AIM OF THE EXERCISE: Report each line of the data that includes the word "Google".

DATA EXCERPTS:
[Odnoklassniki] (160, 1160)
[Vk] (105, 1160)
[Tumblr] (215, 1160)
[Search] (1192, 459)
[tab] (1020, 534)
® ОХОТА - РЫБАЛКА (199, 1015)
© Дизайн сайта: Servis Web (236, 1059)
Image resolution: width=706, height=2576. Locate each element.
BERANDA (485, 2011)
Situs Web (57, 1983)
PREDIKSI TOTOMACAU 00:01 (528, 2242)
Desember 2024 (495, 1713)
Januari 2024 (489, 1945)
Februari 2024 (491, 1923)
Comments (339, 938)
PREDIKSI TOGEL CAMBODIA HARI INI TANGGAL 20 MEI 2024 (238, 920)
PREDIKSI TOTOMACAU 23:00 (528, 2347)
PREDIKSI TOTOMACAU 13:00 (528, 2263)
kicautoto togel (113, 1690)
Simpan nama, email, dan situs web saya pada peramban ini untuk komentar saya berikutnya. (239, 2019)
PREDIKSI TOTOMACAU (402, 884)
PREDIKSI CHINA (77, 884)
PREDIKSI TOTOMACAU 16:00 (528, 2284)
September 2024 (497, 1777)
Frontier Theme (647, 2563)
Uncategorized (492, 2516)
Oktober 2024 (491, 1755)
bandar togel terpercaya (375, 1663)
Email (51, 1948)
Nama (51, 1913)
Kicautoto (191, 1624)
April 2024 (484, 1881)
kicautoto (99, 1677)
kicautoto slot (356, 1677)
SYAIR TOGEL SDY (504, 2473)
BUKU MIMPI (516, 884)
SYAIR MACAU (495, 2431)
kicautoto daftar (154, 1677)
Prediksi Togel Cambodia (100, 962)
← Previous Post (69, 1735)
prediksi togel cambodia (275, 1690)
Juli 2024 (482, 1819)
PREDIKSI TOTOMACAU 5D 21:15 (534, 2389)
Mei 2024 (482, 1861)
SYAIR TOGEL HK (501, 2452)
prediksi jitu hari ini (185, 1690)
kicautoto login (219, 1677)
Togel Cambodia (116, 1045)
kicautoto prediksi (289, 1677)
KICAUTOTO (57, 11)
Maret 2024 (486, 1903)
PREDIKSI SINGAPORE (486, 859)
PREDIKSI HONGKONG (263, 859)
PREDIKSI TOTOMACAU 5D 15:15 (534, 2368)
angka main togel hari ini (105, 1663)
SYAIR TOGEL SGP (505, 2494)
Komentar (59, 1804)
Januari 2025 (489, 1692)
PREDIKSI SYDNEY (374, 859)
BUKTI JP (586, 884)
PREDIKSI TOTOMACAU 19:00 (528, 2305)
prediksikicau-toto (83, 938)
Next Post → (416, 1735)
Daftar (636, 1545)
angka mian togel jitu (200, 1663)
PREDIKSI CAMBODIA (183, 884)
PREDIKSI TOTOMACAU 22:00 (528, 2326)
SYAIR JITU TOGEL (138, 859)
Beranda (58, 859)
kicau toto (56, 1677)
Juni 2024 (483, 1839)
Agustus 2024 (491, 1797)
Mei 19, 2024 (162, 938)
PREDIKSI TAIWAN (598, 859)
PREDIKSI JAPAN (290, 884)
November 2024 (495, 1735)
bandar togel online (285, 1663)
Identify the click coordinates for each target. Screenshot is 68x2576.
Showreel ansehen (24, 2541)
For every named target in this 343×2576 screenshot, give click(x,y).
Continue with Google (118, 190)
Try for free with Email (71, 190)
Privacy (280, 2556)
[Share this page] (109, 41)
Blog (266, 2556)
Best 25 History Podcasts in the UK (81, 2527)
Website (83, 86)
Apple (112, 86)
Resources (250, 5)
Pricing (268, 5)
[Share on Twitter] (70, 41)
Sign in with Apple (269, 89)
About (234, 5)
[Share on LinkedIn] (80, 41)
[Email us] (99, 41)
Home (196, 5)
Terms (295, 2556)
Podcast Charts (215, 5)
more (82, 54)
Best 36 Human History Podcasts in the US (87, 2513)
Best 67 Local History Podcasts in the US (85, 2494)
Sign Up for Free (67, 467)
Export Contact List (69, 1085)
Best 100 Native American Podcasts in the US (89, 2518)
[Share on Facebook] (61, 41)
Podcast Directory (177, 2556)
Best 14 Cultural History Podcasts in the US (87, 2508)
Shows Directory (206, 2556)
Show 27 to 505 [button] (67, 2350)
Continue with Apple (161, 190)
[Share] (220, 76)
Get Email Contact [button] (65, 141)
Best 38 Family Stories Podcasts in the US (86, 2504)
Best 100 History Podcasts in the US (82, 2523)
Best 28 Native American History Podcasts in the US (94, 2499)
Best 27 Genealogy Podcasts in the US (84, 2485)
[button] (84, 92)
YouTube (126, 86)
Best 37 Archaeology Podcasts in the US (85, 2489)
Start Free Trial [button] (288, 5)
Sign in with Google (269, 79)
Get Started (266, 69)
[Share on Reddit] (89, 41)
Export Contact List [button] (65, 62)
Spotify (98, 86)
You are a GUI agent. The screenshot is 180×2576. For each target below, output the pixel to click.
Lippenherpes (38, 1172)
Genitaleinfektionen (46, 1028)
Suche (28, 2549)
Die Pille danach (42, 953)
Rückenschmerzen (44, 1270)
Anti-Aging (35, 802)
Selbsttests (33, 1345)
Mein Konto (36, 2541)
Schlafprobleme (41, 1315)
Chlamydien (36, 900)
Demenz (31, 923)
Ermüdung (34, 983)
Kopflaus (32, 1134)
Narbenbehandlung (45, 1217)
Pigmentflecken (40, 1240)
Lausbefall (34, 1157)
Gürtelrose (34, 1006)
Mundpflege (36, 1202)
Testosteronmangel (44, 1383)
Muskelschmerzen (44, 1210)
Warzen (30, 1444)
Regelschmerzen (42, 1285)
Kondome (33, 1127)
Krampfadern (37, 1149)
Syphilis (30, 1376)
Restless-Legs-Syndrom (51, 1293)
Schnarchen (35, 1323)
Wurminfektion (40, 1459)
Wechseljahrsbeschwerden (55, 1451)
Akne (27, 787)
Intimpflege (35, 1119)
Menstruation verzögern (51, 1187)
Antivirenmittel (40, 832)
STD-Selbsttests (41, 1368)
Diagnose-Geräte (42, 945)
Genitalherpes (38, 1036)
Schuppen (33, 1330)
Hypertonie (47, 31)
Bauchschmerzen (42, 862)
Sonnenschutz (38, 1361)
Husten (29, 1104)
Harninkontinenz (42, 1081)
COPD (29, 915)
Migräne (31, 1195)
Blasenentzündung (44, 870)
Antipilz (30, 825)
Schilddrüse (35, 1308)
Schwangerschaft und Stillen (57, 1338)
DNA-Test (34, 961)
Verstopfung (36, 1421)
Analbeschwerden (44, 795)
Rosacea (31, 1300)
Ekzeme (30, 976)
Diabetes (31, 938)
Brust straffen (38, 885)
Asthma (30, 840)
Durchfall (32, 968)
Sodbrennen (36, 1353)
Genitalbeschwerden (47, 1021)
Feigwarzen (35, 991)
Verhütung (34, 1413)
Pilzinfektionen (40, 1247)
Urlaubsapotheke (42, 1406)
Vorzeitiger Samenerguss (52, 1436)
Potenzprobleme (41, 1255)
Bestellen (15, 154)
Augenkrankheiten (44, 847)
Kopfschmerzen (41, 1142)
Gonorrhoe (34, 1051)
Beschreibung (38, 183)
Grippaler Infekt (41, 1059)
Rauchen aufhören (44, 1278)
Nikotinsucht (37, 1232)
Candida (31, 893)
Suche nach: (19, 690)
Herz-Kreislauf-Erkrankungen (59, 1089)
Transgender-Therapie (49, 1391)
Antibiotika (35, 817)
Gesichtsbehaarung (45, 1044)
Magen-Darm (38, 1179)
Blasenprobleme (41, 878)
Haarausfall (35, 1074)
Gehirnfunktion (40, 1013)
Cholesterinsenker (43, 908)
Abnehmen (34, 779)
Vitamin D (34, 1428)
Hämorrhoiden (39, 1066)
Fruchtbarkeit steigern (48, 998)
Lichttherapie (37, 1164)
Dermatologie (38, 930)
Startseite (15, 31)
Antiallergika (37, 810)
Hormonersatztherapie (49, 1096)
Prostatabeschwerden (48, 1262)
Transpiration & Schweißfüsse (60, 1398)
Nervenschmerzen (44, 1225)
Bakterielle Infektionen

SOLUTION TO THE EXERCISE:
Continue with Google (118, 190)
Sign in with Google (269, 79)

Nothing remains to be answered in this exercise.